> Task requirements: Can you rewrite the listing from the line with "The width and" to the line with "svg-text: 1.3 is", substituting "image" for "screenshot" and leaving the rest unchanged? Omit the pictures from your answer.

> Dataset:
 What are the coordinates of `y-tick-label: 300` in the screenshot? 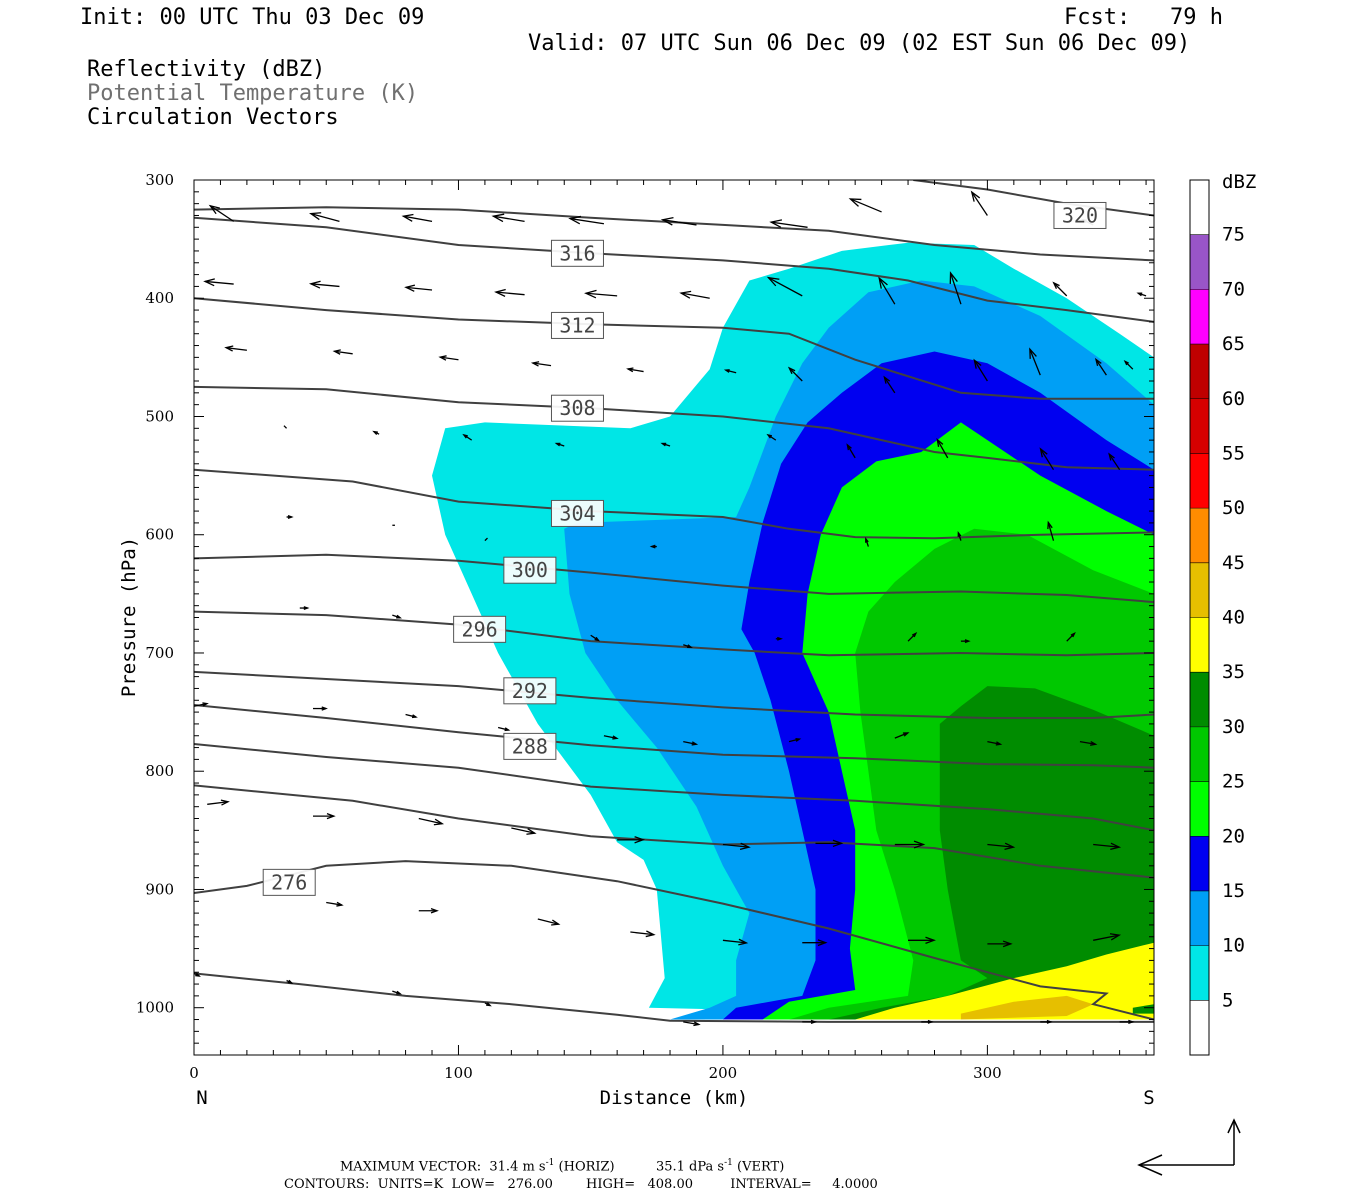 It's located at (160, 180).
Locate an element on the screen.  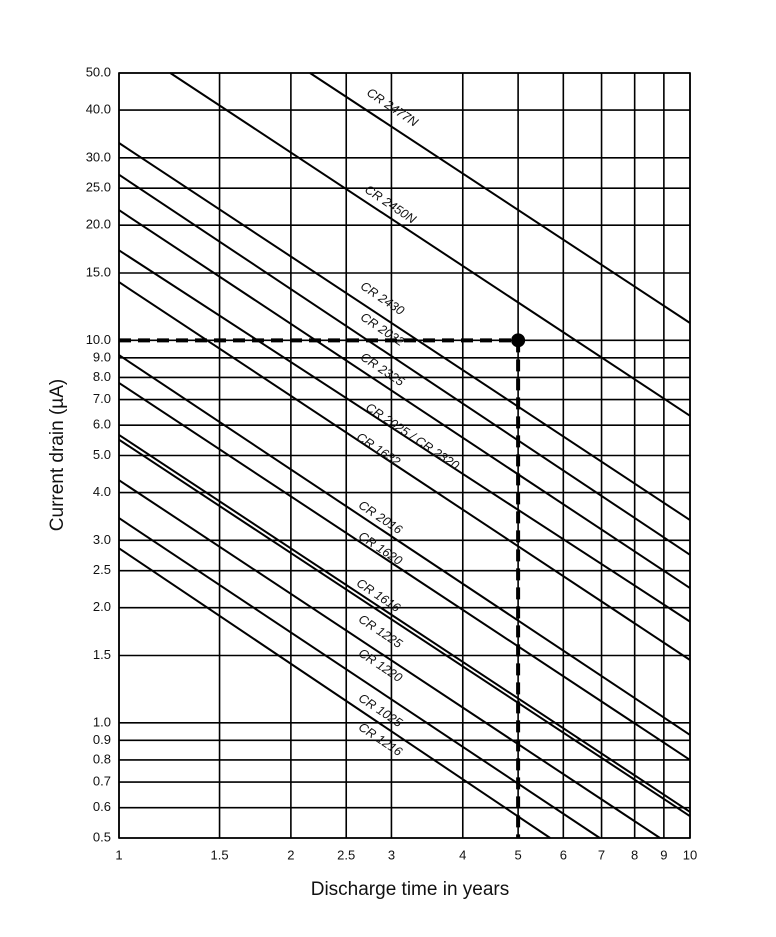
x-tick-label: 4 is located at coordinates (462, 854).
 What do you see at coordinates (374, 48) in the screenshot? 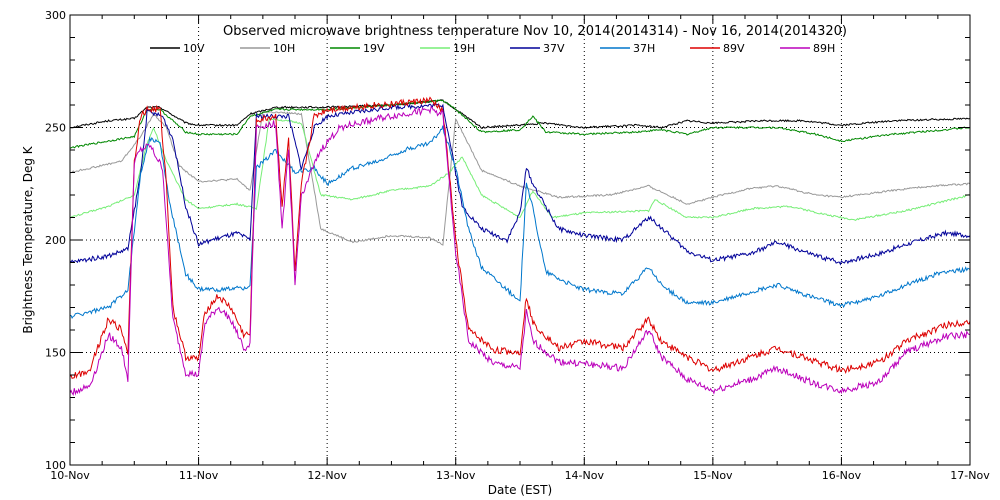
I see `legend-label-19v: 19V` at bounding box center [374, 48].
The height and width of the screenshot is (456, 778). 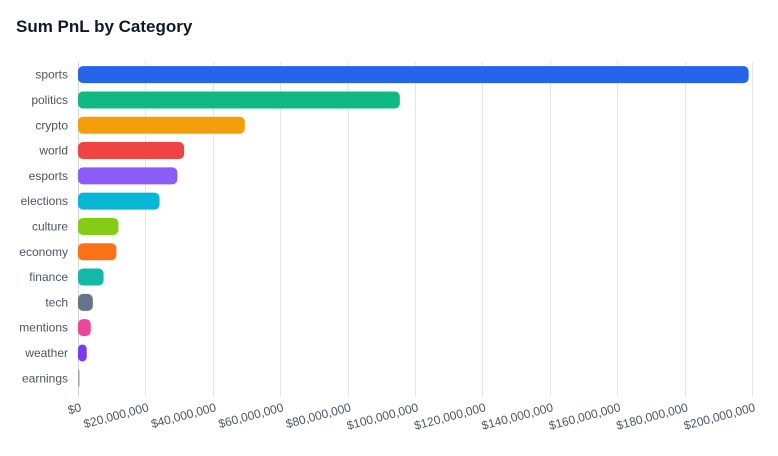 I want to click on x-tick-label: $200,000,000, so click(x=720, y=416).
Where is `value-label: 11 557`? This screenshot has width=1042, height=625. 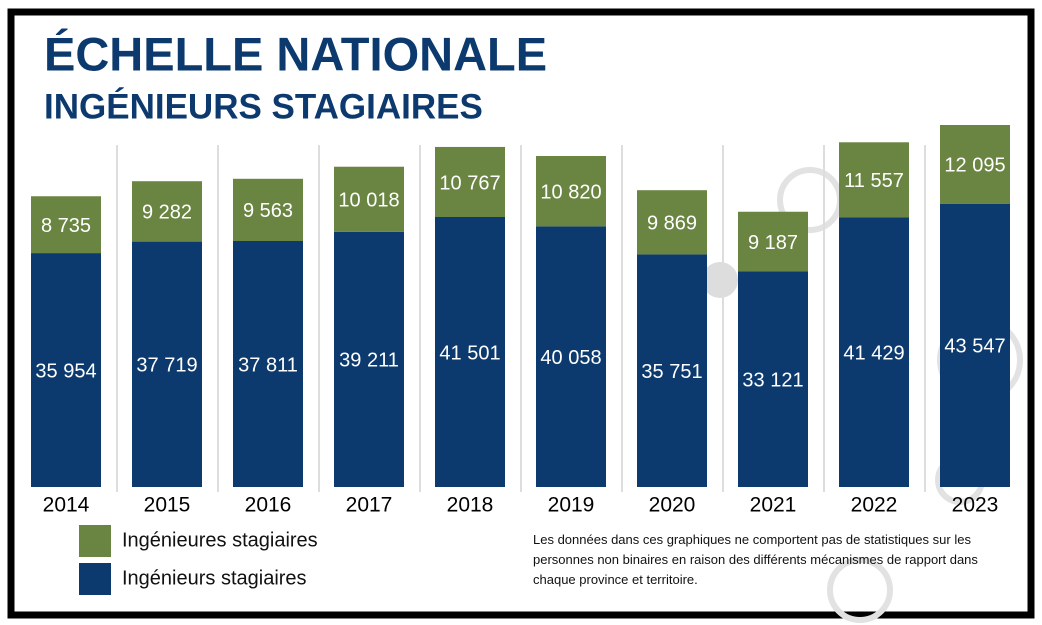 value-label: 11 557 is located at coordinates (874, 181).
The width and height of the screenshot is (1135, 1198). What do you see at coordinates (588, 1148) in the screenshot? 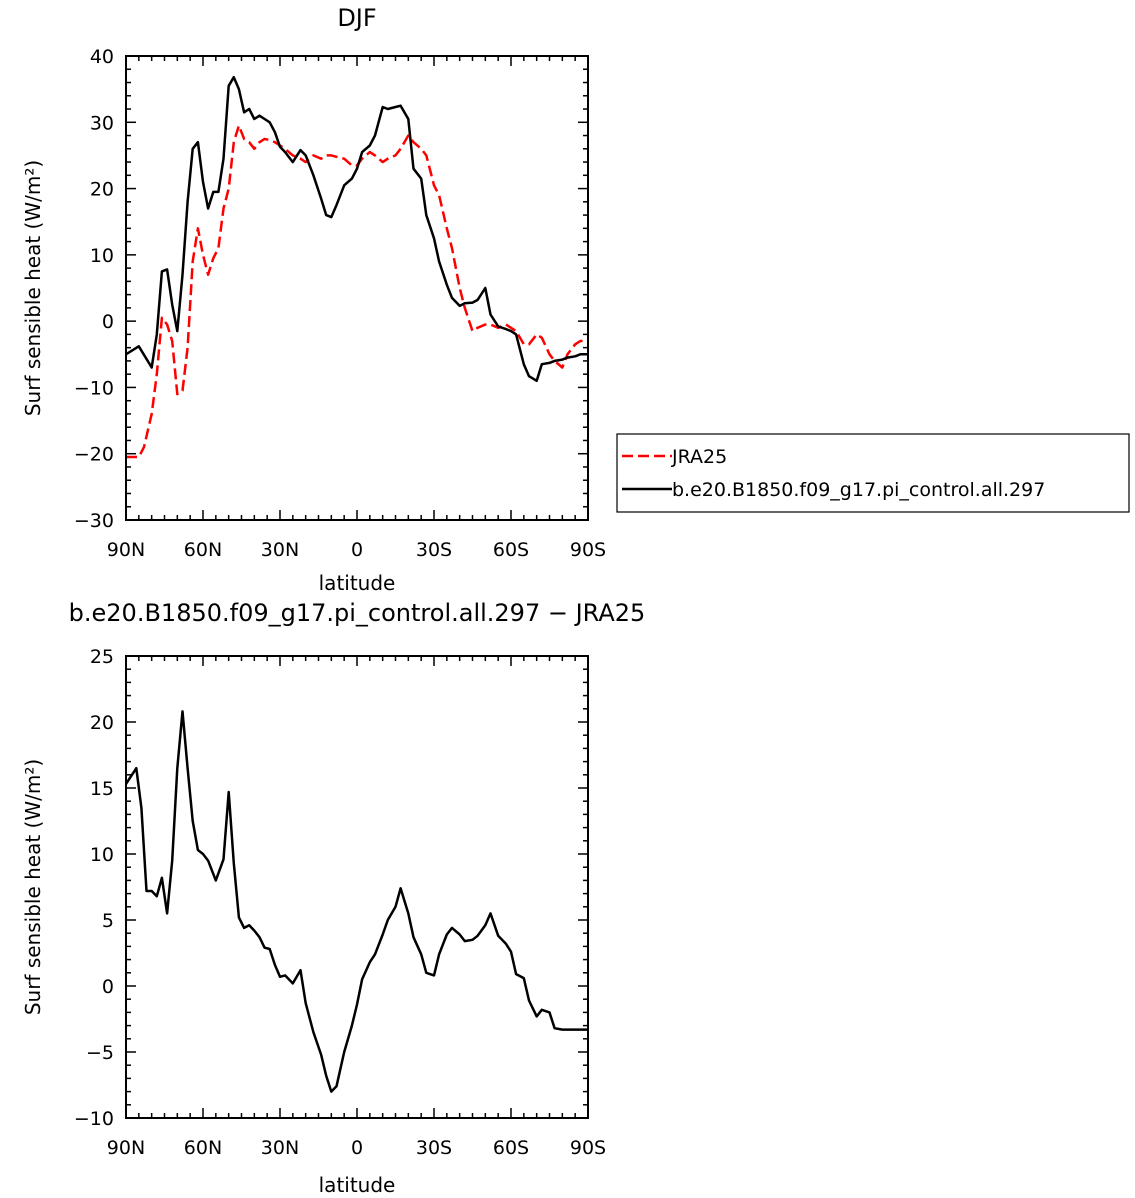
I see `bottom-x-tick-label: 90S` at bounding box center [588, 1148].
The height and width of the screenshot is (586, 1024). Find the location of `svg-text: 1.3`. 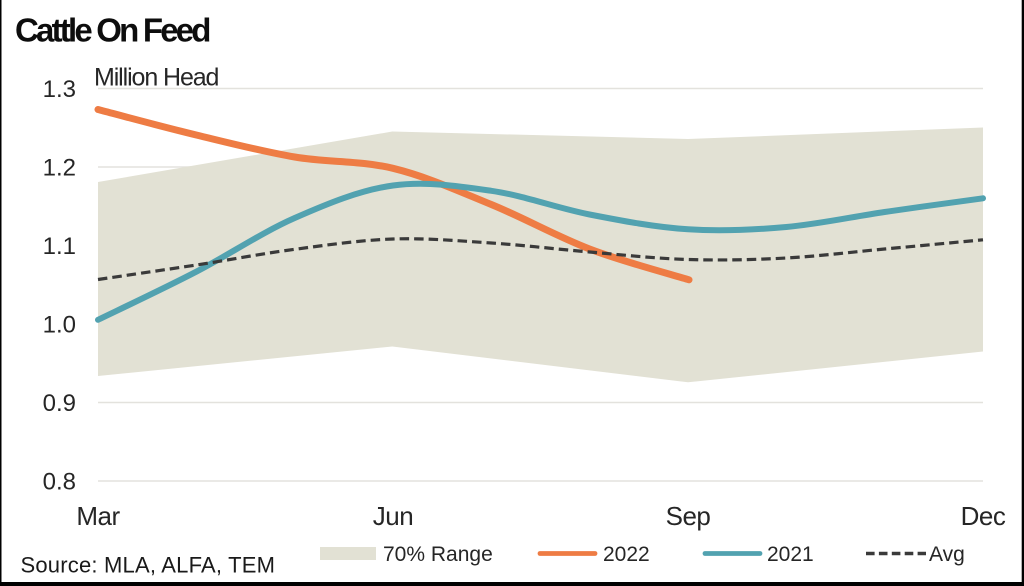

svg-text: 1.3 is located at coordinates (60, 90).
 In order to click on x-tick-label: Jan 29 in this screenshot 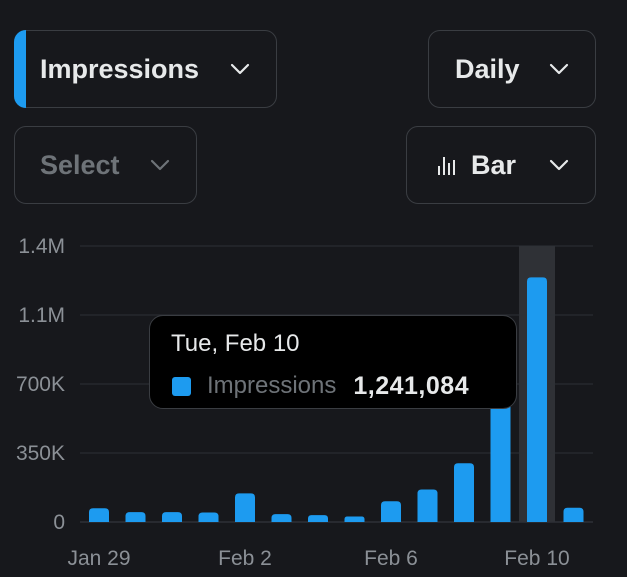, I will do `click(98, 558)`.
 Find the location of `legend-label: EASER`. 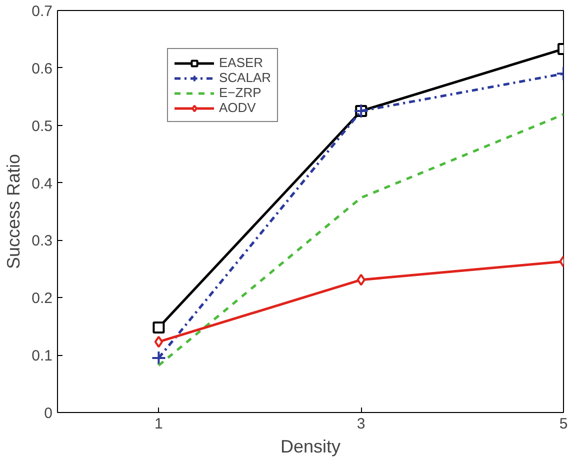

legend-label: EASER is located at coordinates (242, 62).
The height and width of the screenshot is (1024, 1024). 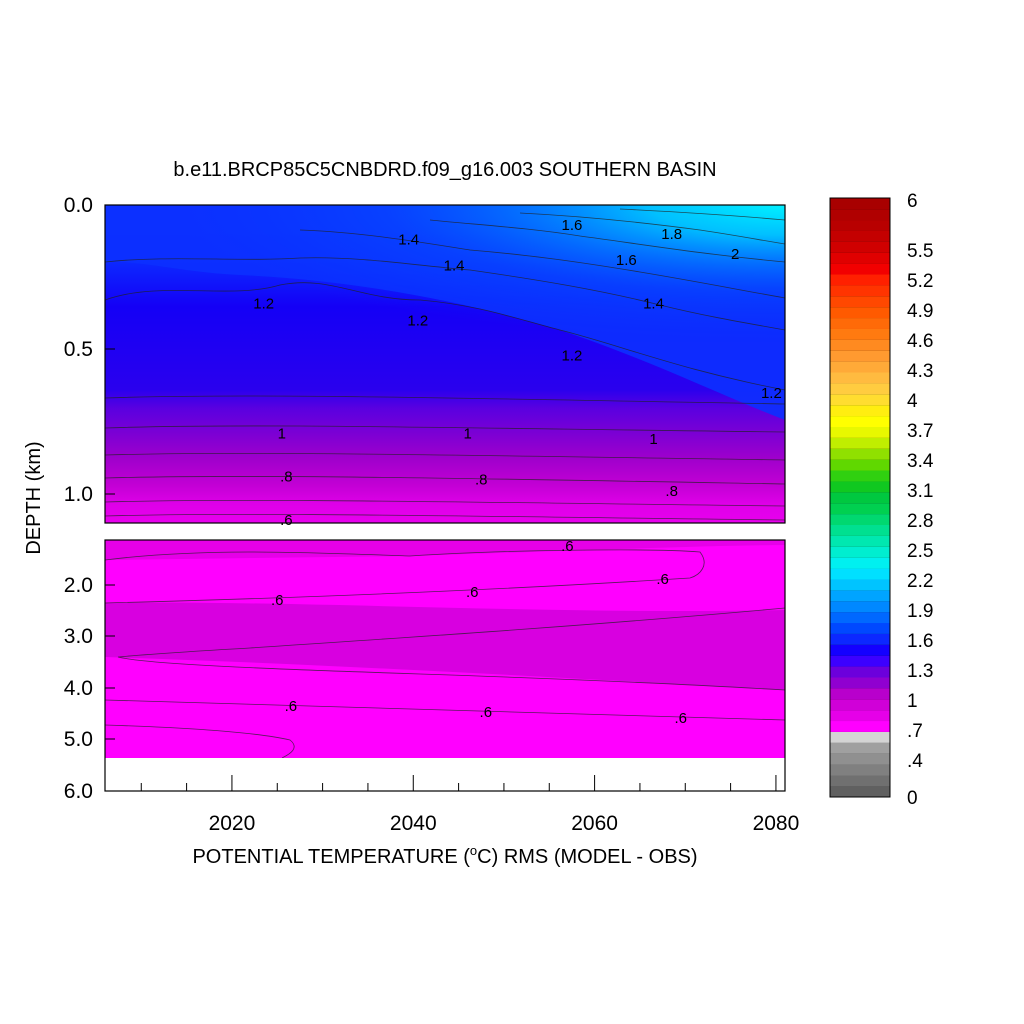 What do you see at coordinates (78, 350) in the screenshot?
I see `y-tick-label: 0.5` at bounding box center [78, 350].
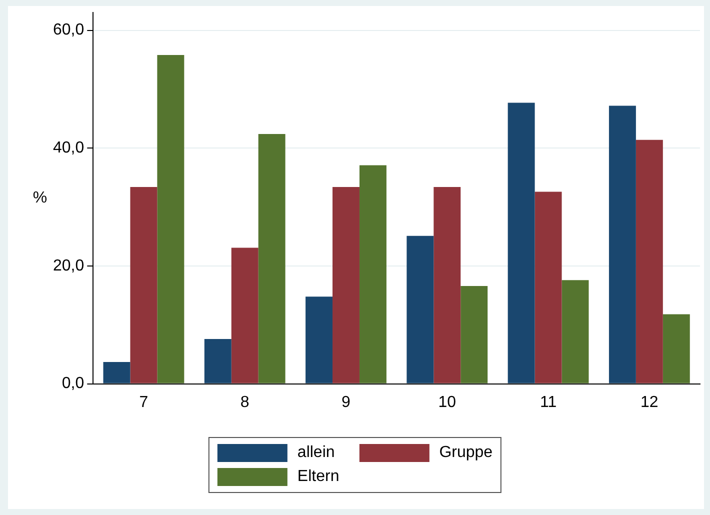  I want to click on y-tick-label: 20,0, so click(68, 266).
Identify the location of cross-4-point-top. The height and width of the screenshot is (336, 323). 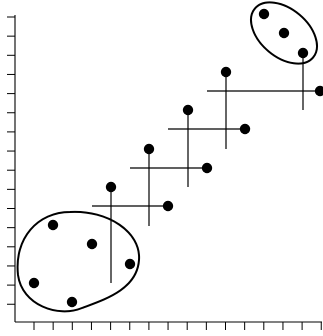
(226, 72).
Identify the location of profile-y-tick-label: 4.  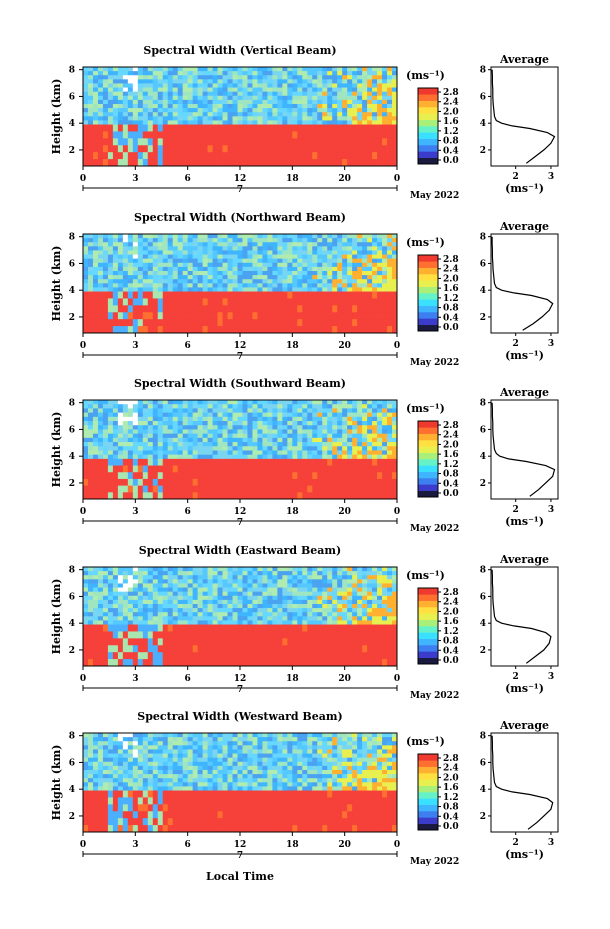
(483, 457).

> Answer to this problem:
The width and height of the image is (1135, 1198). What do you see at coordinates (588, 1148) in the image? 
I see `bottom-x-tick-label: 90S` at bounding box center [588, 1148].
The height and width of the image is (586, 1024). Find the location of `svg-text: 1.3`. 

svg-text: 1.3 is located at coordinates (60, 90).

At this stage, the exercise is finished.